Les avocats de Monsieur Ndala Mpoyi Kabundi Jacky, actuellement incarcéré à la prison centrale de Makala, ont adressé une lettre au directeur de cet établissement pénitentiaire pour demander son transfert médical urgent.
Selon les informations fournies par les conseils de Monsieur Ndala, l’état de santé de leur client se dégrade “de jour en jour” et nécessite des soins appropriés qui ne peuvent être prodigués en prison. Ils affirment que Monsieur Ndala, condamné à 30 mois de prison, est “sérieusement malade” et risque une détérioration irréversible de son état de santé sans une prise en charge médicale adéquate.
Les avocats invoquent les dispositions de l’article 16 de la Constitution congolaise de 2006, qui stipule que “la personne humaine est sacrée” et que l’État a l’obligation de la respecter et de la protéger.
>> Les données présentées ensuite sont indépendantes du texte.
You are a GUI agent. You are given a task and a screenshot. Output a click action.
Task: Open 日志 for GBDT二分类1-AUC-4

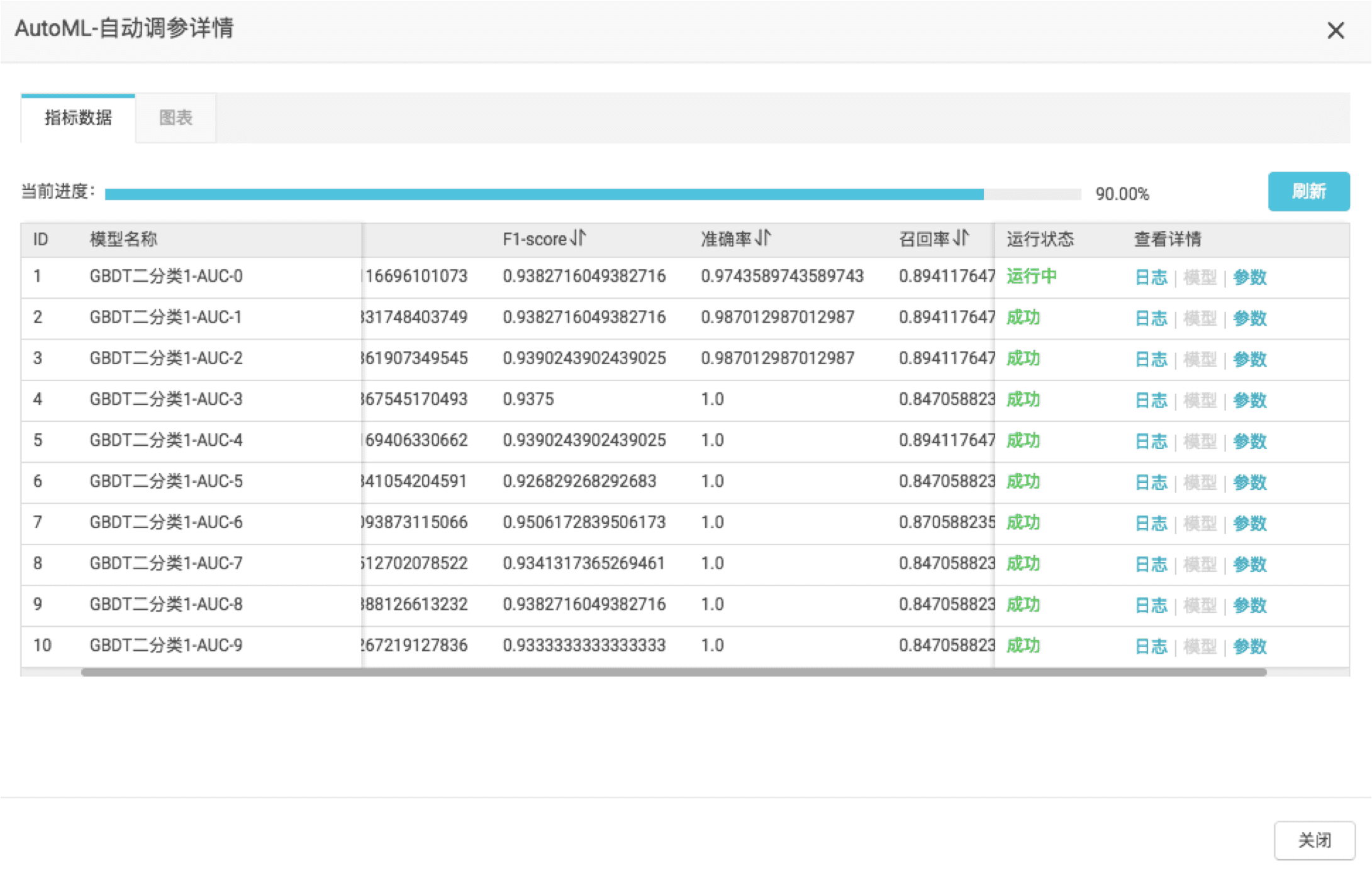pyautogui.click(x=1151, y=441)
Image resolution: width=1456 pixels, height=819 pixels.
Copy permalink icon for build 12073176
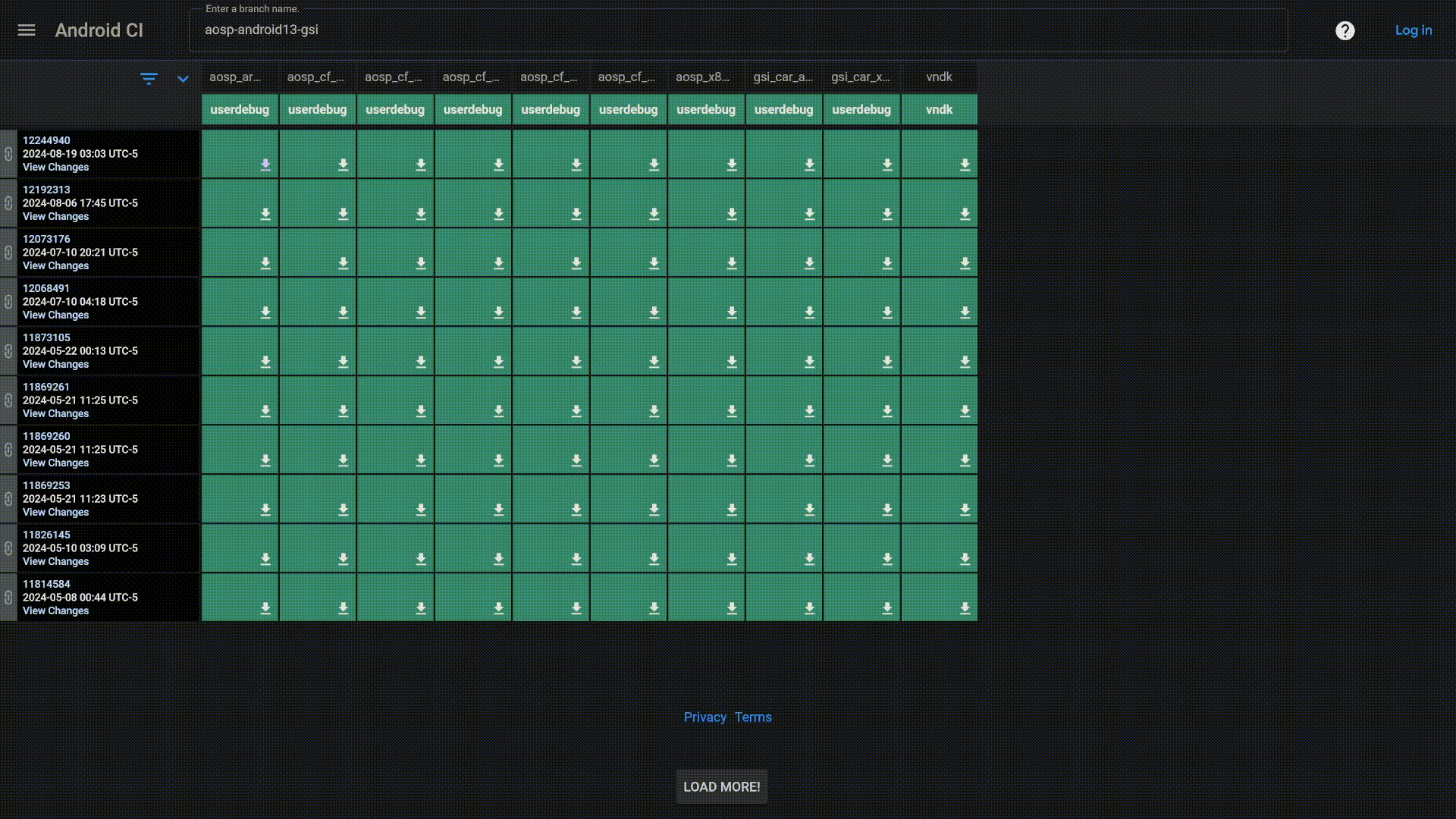(8, 253)
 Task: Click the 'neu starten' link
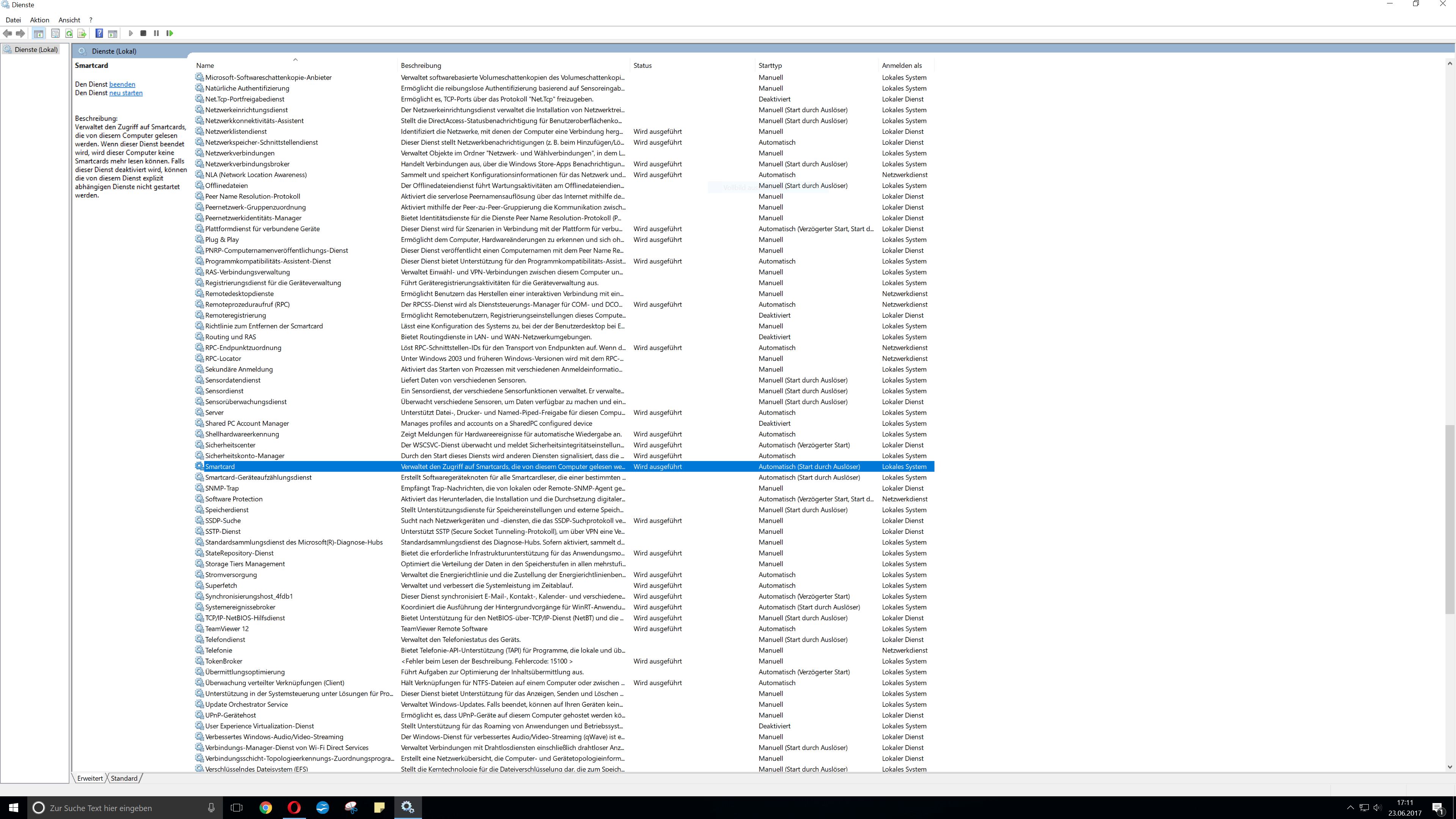point(126,93)
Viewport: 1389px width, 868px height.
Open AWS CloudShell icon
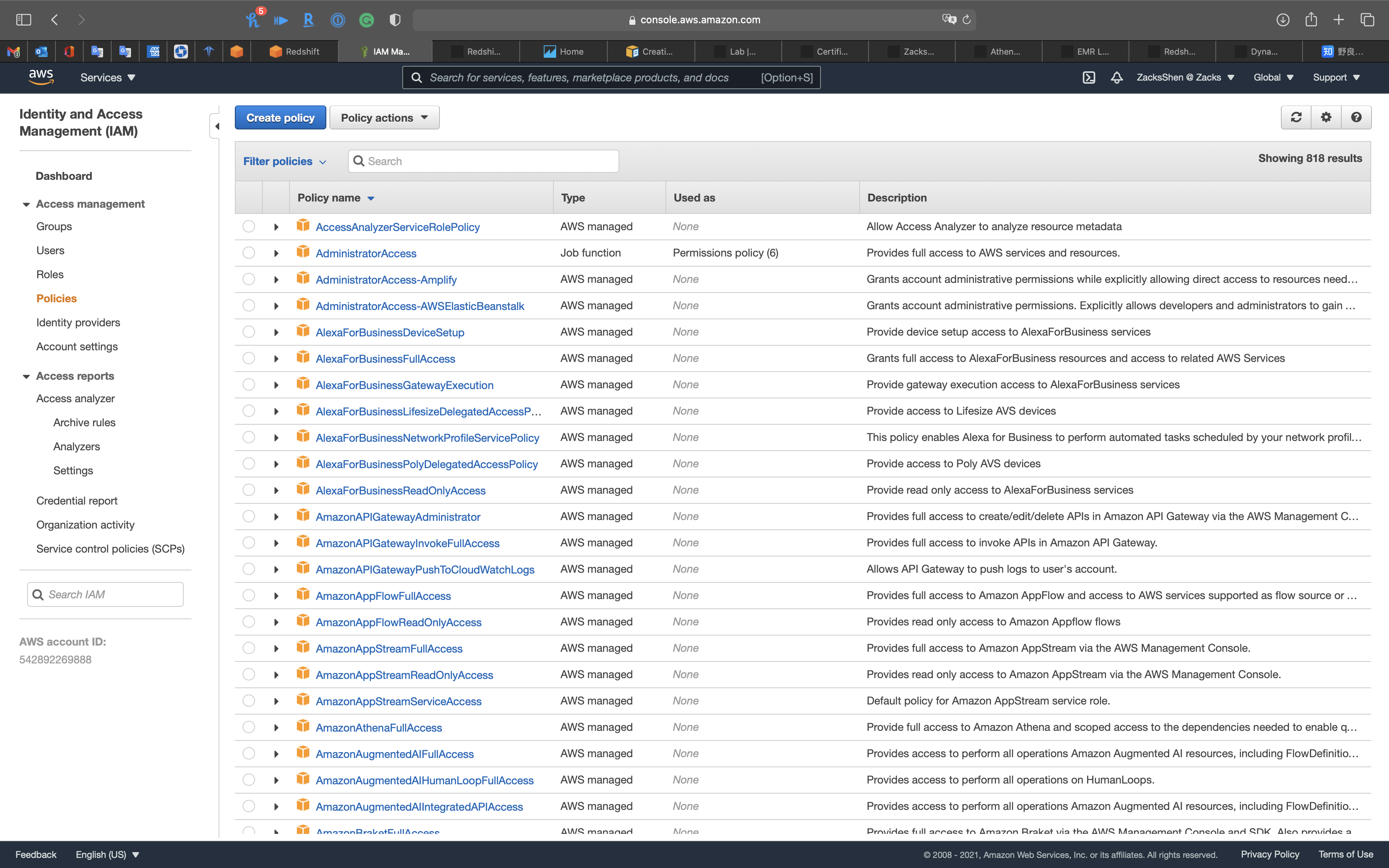(1089, 78)
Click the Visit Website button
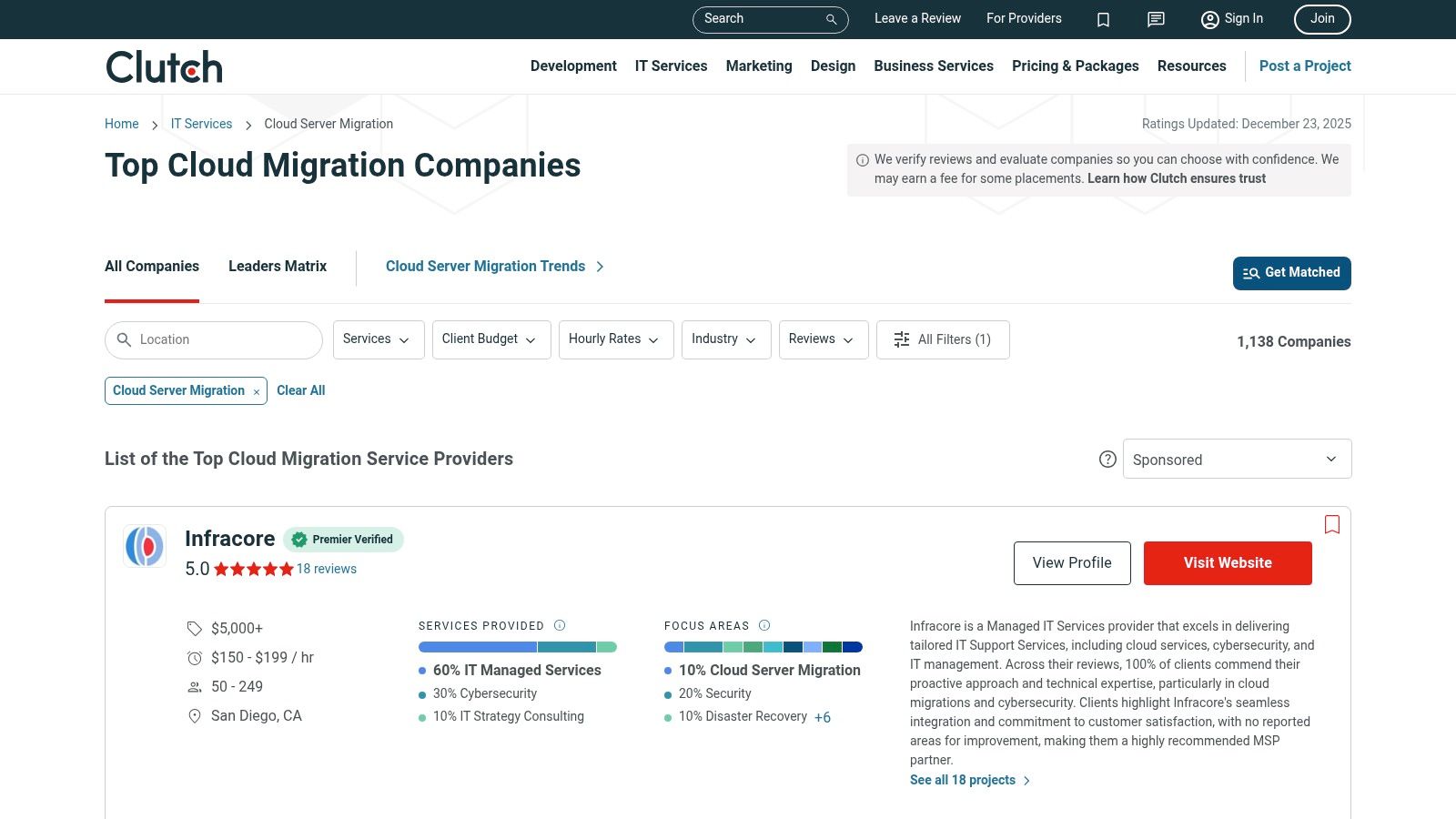The height and width of the screenshot is (819, 1456). 1227,562
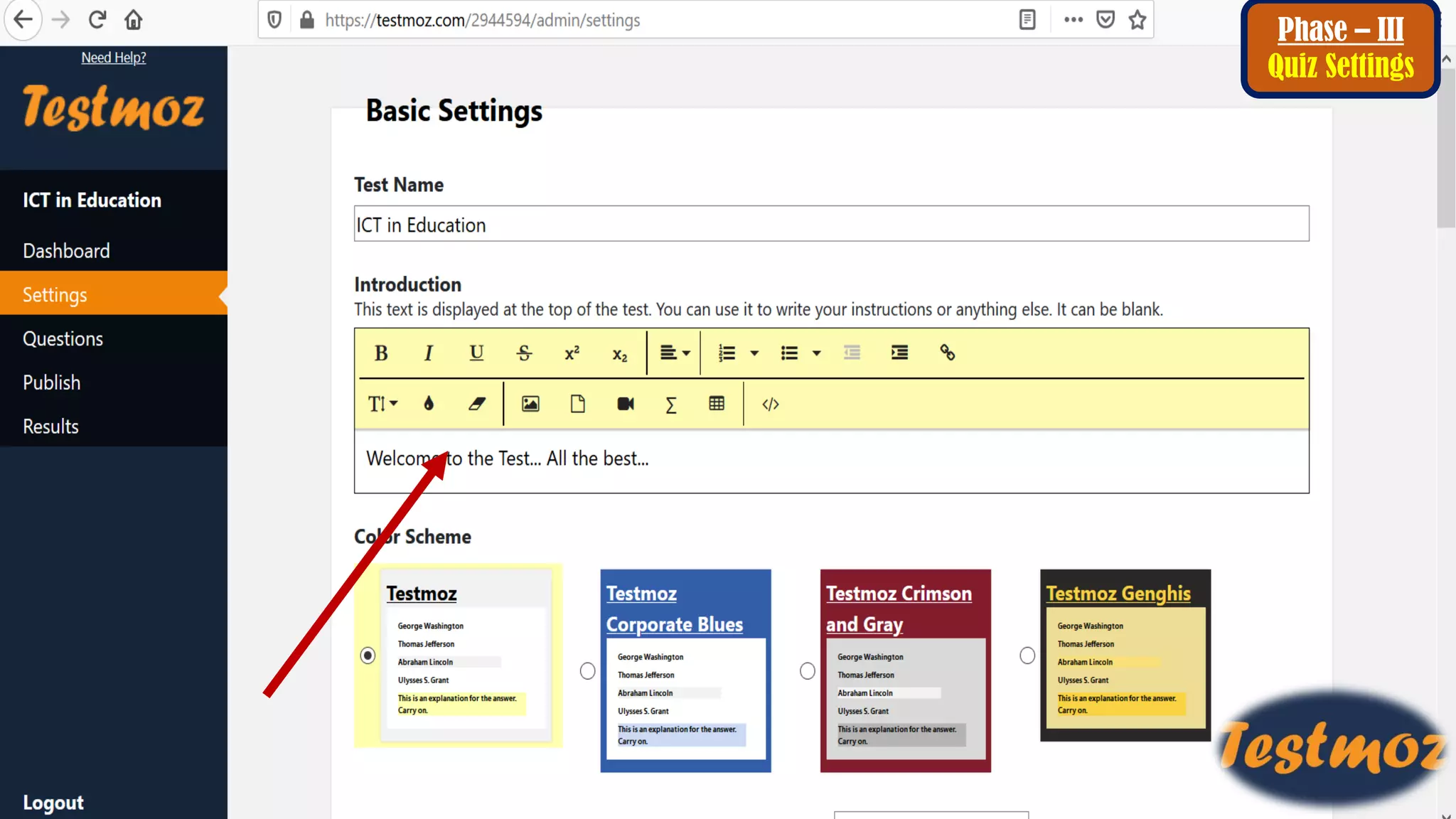Viewport: 1456px width, 819px height.
Task: Open the Questions page in the sidebar
Action: coord(63,338)
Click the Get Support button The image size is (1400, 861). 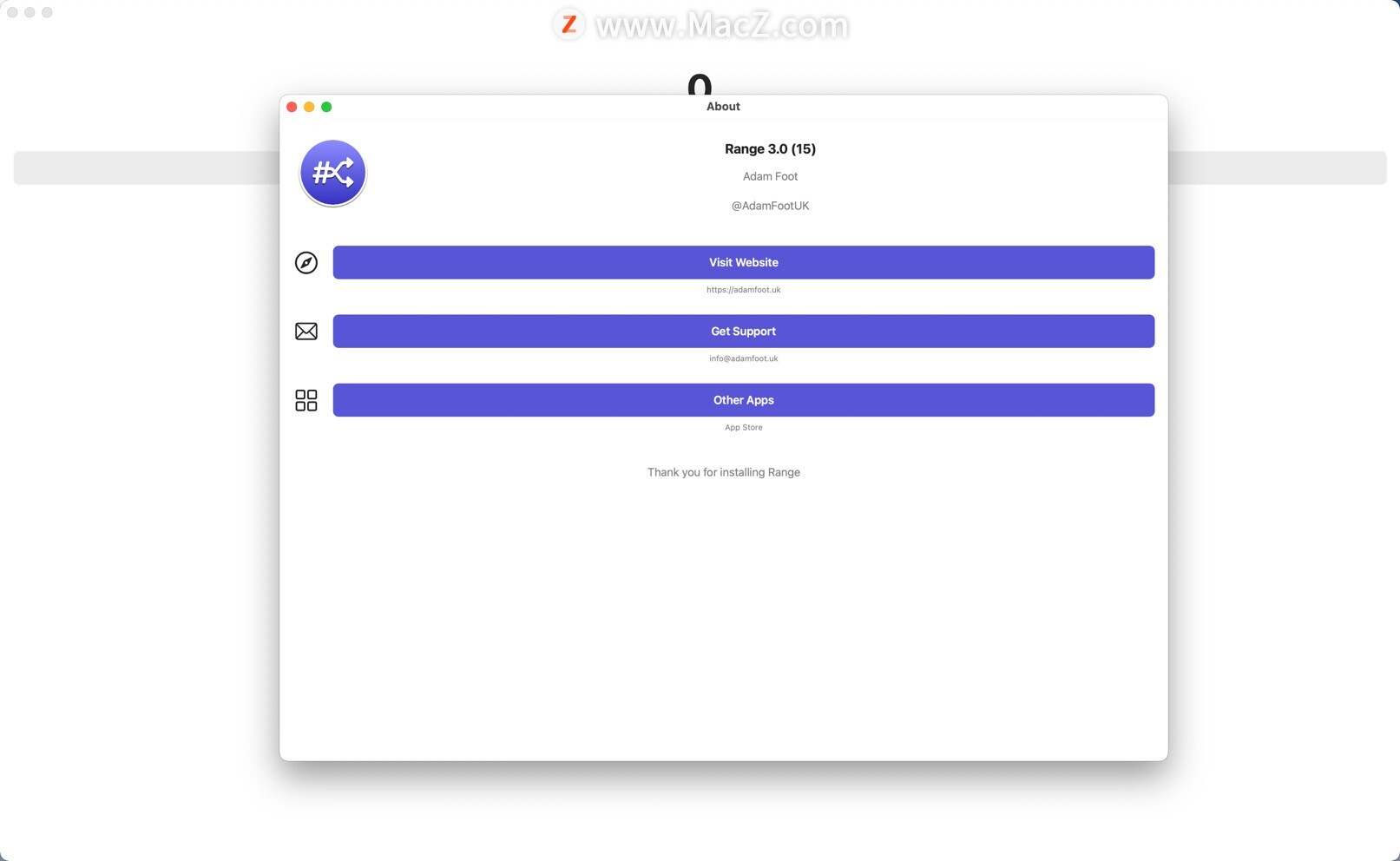point(743,331)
Ils soulignent que leur client a droit à la vie et à l’intégrité physique, et appellent les autorités à faire le nécessaire pour assurer son transfert urgent vers l’hôpital Ngaliema ou le Centre de santé Nganda.
Cette démarche intervient alors que la situation carcérale en RDC demeure très préoccupante, avec des conditions de détention souvent déplorables et un manque criant de moyens pour assurer une prise en charge médicale digne des détenus.
Le gouvernement congolais est régulièrement interpellé sur ces questions, qui soulèvent des enjeux majeurs en matière de droits humains et de dignité de la personne. Cette affaire illustre la nécessité de réformer en profondeur le système pénitentiaire national.